[Directions]: Copy the data below line for line, leaving out the pictures.

[Material shown]:
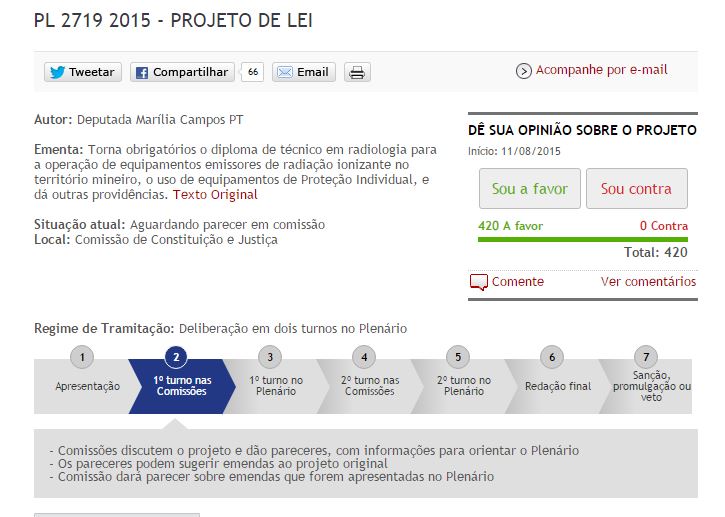Screen dimensions: 725x517
Task: Click the envelope Email icon
Action: point(284,72)
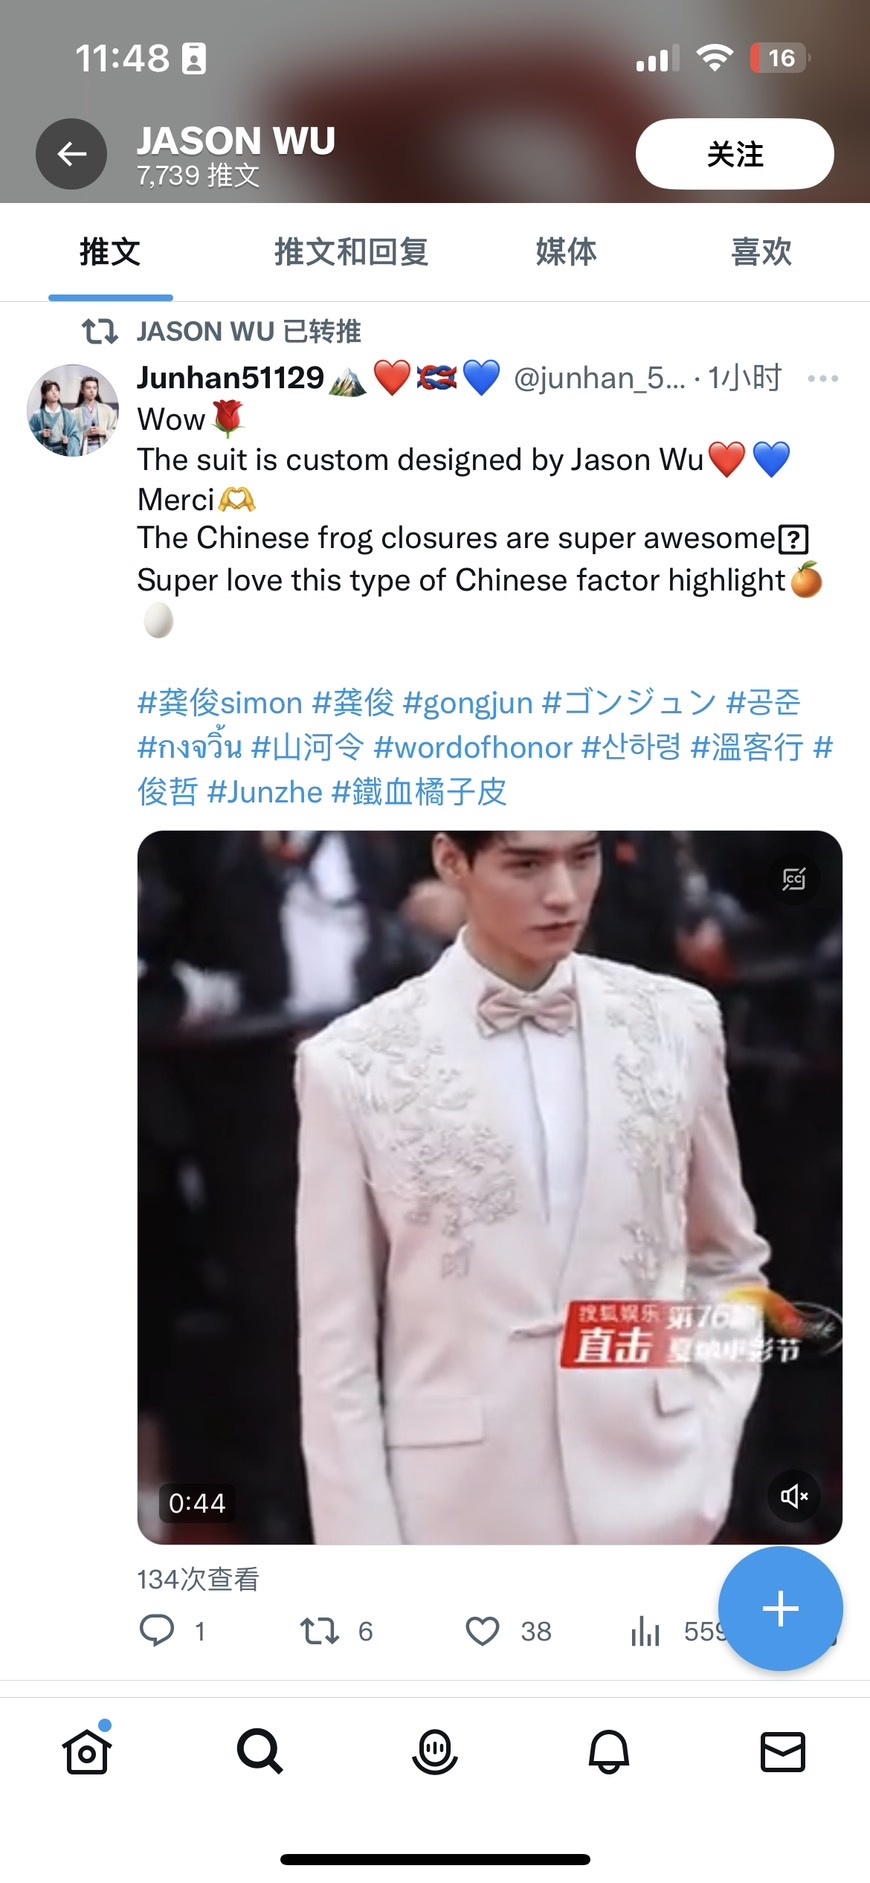
Task: Switch to 推文和回复 tab
Action: pyautogui.click(x=351, y=252)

[Full solution]:
Screen dimensions: 725x517
Task: Click the envelope Email icon
Action: point(284,72)
Task: Switch to 推文和回复 tab
Action: pyautogui.click(x=351, y=252)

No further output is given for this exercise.